Hen bouscule les codes : ceux de la marionnette, pour public averti, celles du cabaret (queer burlesque) et de l’identité. Le spectacle s’ouvre sur une vision onirique : derrière un praticable surmonté d’un cadre en néon, un personnage flotte, comme en apesanteur, jusqu’à la déchirure d’un voile en plastique. D’entrée, Hen dynamite les conventions.

Hen nous prévient : il / elle ne va pas se gêner pour chanter sa liberté d’être et d’aimer. Manipulée à vue par deux acteurs, la marionnette ne cesse de nous surprendre. Cette diva chauve et virile à gros seins et bouche dévorante s’exprime effectivement avec une rare audace. Jouant avec les images masculines et féminines, grâce à un corps mutant, cette créature hybride évolue avec insolence au gré de ses envies, surtout sexuelles. D’ailleurs, sa collection de godes est impressionnante.

Le point culminant est le moment où, dans le tango du clitoris, Hen s’abandonne, jusqu’au démembrement. Jamais à cours de surprises, il / elle sait aussi être romantique : « Un jour quelqu’un me serrera tellement fort que ça recollera tous les morceaux ». Homme bodybuildé ou femme pulpeuse, Hen brûle les planches de sa présence magnétique. Que ce soit dans son plus simple appareil ou sa combinaison de latex, revêtue de ses robes moulantes tout en paillettes ou de son cerceau en crinoline, les costumes de Pétronille Salomé sont extraordinaires.

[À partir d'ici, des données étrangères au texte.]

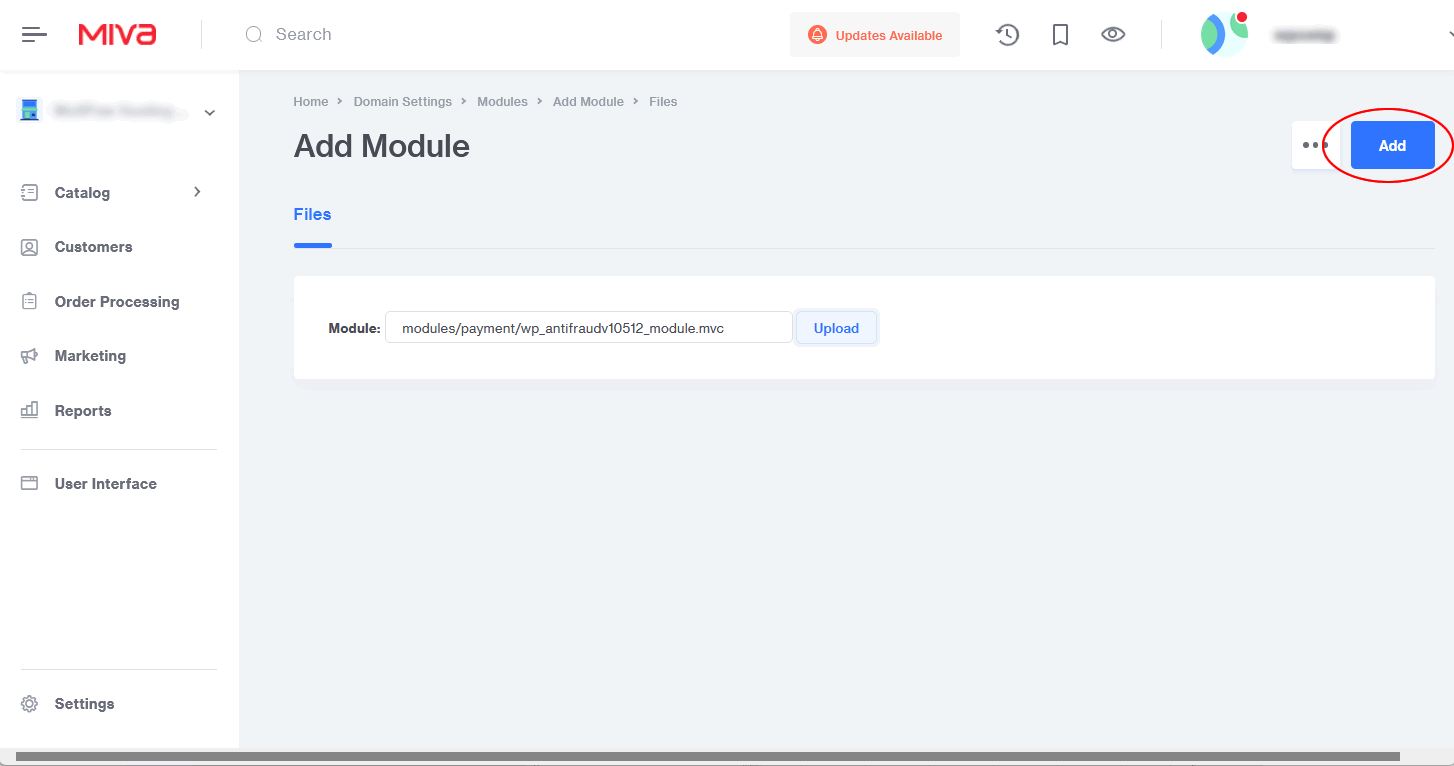Expand the Catalog chevron arrow

click(197, 192)
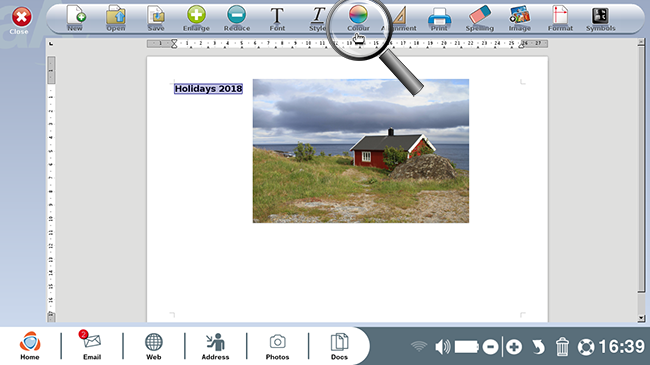Insert a picture with the Image icon

tap(520, 18)
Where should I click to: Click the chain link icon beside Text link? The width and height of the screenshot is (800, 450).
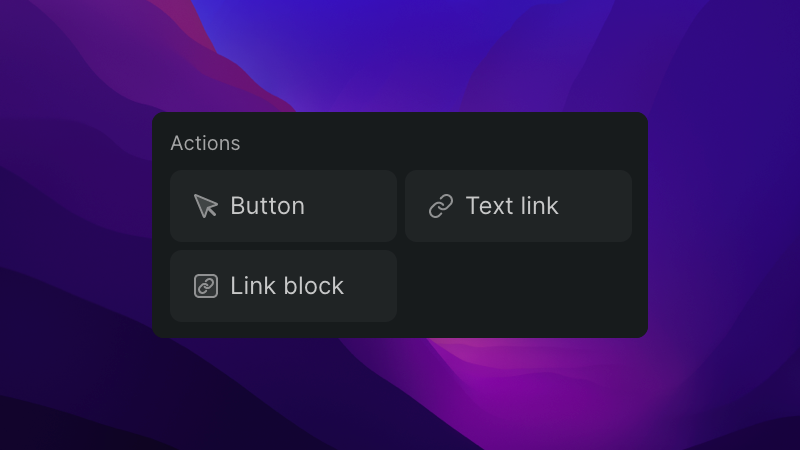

Esthétique, sulfureux, ludique

Le Théâtre de Romette s’appuie sur une ligne de force : l’entre-deux. Le spectacle pose la question organique, viscérale, du genre, donc de l’identité, de la métamorphose et de la difficulté relationnelle. Hen, pronom suédois entré dans le dictionnaire en 2015, permet de désigner indifféremment un homme ou une femme. Il est notamment utilisé dans des manuels scolaires expérimentant une pédagogie moins discriminante.

Hen-Théâtre-de-Romette-Christophe-Raynaud-de-Lage
© Christophe Raynaud de Lage

Plume enlevée, poétique, écriture précise, les chansons (de Brigitte Fontaine, Pierre Notte, Marie Nimier, Prunella Rivière, Gwendoline Soublin, Alexis Morel, Laurent Madiot, Yumma Ornelle) sont grivoises, mais pleines d’humour. De sa voix lascive et envoûtante, Johanny Bert (également auteur et metteur en scène) fait jaillir les mots sans discontinuer, improvise gaiement et s’emballe avec une frénésie grandissante. Il donne chair et pensée à la belle image, en rendant humain ce pantin en mousse qui, non seulement nous captive ou nous effraie, mais nous émeut, d’autant que les deux musiciens (percussionniste et violoncelliste) l’accompagnent magnifiquement en direct.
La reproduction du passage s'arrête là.